19 May 2025 3 min read

How AI Can Automatically Shape Rewards from Confused Data

Reinforcement learning (RL) is a powerful tool for training AI agents to perform complex tasks, from playing games to controlling robots. But one of the biggest challenges in RL is designing the right reward function—the signal that tells the agent whether it’s doing well or not. Traditionally, this requires a lot of manual tweaking by experts. But what if we could automate this process, even when the data we’re learning from is messy or incomplete?

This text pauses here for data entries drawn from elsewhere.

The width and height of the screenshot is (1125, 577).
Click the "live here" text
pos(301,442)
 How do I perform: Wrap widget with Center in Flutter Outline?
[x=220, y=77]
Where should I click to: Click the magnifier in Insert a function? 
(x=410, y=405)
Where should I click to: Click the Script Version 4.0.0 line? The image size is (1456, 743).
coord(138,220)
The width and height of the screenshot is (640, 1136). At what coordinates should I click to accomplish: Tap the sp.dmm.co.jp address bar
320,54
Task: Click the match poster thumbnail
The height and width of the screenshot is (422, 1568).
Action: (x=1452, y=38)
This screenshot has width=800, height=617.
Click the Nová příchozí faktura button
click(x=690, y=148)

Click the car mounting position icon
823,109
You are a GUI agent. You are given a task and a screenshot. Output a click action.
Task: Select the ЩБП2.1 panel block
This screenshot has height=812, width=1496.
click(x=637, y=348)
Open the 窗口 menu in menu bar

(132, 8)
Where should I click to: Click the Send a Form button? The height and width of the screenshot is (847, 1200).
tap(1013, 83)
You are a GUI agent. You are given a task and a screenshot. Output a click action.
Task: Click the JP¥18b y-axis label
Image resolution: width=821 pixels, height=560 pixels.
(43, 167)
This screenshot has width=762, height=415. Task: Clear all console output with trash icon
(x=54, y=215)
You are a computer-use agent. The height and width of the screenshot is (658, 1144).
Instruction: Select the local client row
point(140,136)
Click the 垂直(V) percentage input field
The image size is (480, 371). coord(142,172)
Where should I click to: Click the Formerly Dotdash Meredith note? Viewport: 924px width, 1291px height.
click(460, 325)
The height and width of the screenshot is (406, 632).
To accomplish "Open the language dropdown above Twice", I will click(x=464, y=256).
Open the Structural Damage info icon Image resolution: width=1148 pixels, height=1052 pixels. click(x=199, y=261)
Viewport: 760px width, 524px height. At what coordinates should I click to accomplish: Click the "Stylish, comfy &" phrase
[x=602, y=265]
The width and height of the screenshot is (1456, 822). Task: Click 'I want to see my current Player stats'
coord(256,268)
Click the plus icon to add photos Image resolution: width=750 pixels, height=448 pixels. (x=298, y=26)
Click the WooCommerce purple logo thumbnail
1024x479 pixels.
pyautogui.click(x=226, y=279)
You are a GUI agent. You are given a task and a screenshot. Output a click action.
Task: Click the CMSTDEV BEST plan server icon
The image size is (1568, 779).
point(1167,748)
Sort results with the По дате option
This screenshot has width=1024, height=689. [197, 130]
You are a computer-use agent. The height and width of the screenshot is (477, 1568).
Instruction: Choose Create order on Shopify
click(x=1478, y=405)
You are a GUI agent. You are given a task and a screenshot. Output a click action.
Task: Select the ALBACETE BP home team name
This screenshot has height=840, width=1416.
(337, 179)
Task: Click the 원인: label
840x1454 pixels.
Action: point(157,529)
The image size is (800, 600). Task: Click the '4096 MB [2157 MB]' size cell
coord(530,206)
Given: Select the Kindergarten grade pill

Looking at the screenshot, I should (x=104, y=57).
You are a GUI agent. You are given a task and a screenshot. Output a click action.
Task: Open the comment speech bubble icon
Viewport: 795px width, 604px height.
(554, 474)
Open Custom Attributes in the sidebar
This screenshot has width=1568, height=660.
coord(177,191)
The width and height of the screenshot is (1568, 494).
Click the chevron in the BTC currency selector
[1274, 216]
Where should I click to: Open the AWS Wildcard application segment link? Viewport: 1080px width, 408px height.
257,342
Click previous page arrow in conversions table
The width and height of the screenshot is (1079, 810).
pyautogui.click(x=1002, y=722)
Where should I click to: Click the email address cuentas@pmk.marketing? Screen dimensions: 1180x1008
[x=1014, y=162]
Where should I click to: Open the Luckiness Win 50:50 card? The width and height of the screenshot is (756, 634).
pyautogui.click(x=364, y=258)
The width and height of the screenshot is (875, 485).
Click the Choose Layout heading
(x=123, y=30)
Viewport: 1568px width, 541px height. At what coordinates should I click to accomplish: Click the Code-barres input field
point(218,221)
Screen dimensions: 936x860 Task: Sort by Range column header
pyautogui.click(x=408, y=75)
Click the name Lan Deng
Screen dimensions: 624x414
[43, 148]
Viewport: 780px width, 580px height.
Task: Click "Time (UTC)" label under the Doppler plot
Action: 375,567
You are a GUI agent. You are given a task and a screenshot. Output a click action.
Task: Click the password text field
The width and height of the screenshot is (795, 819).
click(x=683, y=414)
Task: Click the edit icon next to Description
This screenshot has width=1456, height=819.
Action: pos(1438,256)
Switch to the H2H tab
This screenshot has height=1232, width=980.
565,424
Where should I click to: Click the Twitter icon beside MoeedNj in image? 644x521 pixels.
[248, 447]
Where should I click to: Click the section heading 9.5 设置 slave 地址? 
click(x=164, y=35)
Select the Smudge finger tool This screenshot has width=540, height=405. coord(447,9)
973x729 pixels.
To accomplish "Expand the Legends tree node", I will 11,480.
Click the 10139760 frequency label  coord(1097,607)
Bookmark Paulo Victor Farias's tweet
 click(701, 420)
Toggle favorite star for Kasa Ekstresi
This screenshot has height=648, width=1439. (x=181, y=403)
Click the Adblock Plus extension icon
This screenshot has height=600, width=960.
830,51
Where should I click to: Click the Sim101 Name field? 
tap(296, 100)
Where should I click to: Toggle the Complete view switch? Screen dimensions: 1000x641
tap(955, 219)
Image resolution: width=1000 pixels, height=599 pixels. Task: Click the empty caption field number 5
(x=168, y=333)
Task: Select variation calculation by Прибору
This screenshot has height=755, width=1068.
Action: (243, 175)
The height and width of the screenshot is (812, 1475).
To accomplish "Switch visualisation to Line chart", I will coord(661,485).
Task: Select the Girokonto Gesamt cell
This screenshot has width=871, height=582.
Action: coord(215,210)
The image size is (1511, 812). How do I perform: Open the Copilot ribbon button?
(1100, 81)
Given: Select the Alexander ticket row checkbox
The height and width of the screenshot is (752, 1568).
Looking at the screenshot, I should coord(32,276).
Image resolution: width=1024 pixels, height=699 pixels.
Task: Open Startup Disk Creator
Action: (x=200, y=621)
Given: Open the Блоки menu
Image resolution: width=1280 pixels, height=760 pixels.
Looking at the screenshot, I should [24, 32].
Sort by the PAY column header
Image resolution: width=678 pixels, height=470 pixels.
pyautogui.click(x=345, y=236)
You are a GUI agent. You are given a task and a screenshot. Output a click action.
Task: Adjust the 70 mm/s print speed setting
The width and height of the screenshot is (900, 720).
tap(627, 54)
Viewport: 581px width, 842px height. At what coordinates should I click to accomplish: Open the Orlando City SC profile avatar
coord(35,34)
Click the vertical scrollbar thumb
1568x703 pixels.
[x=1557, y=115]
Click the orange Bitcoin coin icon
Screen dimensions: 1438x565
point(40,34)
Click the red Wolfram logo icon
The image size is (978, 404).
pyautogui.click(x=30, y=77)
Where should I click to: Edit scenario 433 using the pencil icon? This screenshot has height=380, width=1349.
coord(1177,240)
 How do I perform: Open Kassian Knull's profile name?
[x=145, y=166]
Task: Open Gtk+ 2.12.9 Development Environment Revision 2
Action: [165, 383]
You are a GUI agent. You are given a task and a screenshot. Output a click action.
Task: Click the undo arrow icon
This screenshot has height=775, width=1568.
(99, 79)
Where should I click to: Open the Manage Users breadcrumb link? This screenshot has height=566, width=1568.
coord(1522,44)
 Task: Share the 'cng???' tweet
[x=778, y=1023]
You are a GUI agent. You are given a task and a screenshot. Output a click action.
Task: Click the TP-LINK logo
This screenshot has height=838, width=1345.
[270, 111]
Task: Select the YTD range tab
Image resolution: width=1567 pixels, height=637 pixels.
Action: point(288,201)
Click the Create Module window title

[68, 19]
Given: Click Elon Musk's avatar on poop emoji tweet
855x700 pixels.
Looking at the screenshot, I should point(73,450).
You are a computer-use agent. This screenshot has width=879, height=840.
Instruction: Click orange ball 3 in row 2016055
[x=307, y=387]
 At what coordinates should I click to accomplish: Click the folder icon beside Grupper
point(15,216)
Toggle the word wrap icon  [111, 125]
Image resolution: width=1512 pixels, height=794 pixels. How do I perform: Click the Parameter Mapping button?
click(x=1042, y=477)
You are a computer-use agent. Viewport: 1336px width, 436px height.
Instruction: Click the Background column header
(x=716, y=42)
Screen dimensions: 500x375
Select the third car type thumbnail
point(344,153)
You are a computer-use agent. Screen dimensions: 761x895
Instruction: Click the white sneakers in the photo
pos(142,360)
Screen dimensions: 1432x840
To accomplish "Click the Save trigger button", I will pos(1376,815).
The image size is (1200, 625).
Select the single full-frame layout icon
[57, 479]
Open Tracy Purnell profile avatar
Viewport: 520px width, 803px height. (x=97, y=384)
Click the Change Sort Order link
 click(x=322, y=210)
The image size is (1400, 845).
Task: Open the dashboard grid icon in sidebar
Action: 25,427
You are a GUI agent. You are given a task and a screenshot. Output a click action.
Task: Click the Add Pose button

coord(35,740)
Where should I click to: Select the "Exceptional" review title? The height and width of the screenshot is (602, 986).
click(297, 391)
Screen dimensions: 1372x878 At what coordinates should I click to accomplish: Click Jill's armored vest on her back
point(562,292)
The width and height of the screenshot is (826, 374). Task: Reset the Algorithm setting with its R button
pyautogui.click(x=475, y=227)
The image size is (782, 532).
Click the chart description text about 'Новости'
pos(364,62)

A new paper titled "Automatic Reward Shaping from Confounded Offline Data" by Mingxuan Li, Junzhe Zhang, and Elias Bareinboim introduces a novel method to do just that. The researchers propose a way to automatically design reward functions from offline datasets—collections of past interactions—even when those datasets are contaminated with unobserved confounding bias. In other words, their method works even when the data doesn’t tell the whole story.

The Problem with Reward Shaping

Reward shaping is a technique used to speed up the learning process of RL agents by adding extra signals to the reward function. The idea is to guide the agent toward high-rewarding states more efficiently. However, designing these shaping functions often relies on domain expertise and manual effort, which can be time-consuming and prone to human bias.

To make matters worse, when the data used to design these shaping functions is confounded—meaning it’s influenced by hidden variables—traditional methods can lead to incorrect or misleading rewards. For example, if a robot learns from a dataset where some actions were influenced by unobserved factors (like wind direction in a navigation task), it might learn suboptimal or even dangerous behaviors.

A Causal Approach to Reward Shaping

The key innovation in this paper is the use of causal reasoning to handle confounded data. The researchers frame the problem within Confounded Markov Decision Processes (CMDPs), a model that accounts for unobserved variables affecting actions, rewards, and state transitions. They then derive a Causal Bellman Optimal Equation, which provides a robust upper bound on the optimal state values even when the data is confounded.

This upper bound is used to design Potential-Based Reward Shaping (PBRS) functions automatically. PBRS is a class of reward shaping that guarantees the optimal policy remains unchanged, ensuring the agent doesn’t learn the wrong behavior from the shaped rewards.

Better Learning with Shaped Rewards

The paper also introduces a modified version of the Q-UCB algorithm, a model-free RL method, that leverages these automatically shaped rewards. The authors prove that their method enjoys a better gap-dependent regret bound—a measure of how quickly the agent converges to the optimal policy—compared to learning without shaping.

In experiments, the researchers tested their approach in custom grid-world environments where wind direction (an unobserved confounder) affects movement. Their method outperformed baselines that used naive reward shaping or no shaping at all, demonstrating faster convergence and better final performance.

Why This Matters

This work has significant implications for real-world applications of RL, where offline datasets are often noisy or incomplete. For example:

Robotics: Robots learning from human demonstrations may encounter confounded data (e.g., unobserved environmental factors). This method ensures they still learn safe and efficient policies.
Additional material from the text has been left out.